[Exercise description]: Repeat all of the data exactly. Leave nothing out.

[Data for this exercise]:
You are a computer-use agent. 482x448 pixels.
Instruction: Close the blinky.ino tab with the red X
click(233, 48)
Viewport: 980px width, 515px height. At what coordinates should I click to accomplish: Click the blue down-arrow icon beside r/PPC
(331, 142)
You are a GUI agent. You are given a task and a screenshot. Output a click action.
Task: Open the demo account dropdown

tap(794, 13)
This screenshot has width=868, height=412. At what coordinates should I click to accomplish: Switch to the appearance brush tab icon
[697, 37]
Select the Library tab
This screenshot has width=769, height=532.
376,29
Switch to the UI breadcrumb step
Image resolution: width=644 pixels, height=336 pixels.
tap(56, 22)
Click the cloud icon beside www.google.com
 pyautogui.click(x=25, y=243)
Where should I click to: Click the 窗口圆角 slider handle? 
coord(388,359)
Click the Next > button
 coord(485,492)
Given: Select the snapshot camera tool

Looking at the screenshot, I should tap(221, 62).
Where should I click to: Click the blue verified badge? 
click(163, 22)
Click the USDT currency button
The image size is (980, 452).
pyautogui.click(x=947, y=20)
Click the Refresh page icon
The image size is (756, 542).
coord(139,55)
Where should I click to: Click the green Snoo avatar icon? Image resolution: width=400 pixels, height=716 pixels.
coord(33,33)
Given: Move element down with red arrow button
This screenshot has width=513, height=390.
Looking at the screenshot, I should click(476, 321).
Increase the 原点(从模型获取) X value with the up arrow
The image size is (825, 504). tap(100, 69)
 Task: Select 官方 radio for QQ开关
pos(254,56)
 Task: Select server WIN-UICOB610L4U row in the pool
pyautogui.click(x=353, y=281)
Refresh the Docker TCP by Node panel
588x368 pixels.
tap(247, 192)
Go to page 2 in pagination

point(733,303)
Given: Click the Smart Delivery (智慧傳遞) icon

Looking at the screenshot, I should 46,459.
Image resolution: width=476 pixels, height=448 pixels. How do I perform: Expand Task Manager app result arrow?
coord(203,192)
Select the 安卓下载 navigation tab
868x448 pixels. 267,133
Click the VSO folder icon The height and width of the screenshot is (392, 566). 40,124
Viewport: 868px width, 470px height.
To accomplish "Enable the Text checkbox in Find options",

[Reply to the task]:
You are a computer-use agent. 482x448 pixels.
Instruction: Close the blinky.ino tab with the red X
click(233, 48)
Viewport: 980px width, 515px height. At what coordinates should I click to accomplish: Click the blue down-arrow icon beside r/PPC
(331, 142)
You are a GUI agent. You are given a task and a screenshot. Output a click action.
Task: Open the demo account dropdown

tap(794, 13)
This screenshot has width=868, height=412. At what coordinates should I click to accomplish: Switch to the appearance brush tab icon
[697, 37]
Select the Library tab
This screenshot has width=769, height=532.
376,29
Switch to the UI breadcrumb step
Image resolution: width=644 pixels, height=336 pixels.
tap(56, 22)
Click the cloud icon beside www.google.com
 pyautogui.click(x=25, y=243)
Where should I click to: Click the 窗口圆角 slider handle? 
coord(388,359)
Click the Next > button
 coord(485,492)
Given: Select the snapshot camera tool

Looking at the screenshot, I should tap(221, 62).
Where should I click to: Click the blue verified badge? 
click(163, 22)
Click the USDT currency button
The image size is (980, 452).
pyautogui.click(x=947, y=20)
Click the Refresh page icon
The image size is (756, 542).
coord(139,55)
Where should I click to: Click the green Snoo avatar icon? Image resolution: width=400 pixels, height=716 pixels.
coord(33,33)
Given: Move element down with red arrow button
This screenshot has width=513, height=390.
Looking at the screenshot, I should click(476, 321).
Increase the 原点(从模型获取) X value with the up arrow
The image size is (825, 504). tap(100, 69)
 Task: Select 官方 radio for QQ开关
pos(254,56)
 Task: Select server WIN-UICOB610L4U row in the pool
pyautogui.click(x=353, y=281)
Refresh the Docker TCP by Node panel
588x368 pixels.
tap(247, 192)
Go to page 2 in pagination

point(733,303)
Given: Click the Smart Delivery (智慧傳遞) icon

Looking at the screenshot, I should 46,459.
Image resolution: width=476 pixels, height=448 pixels. How do I perform: Expand Task Manager app result arrow?
coord(203,192)
Select the 安卓下载 navigation tab
868x448 pixels. 267,133
Click the VSO folder icon The height and width of the screenshot is (392, 566). 40,124
Viewport: 868px width, 470px height.
To accomplish "Enable the Text checkbox in Find options",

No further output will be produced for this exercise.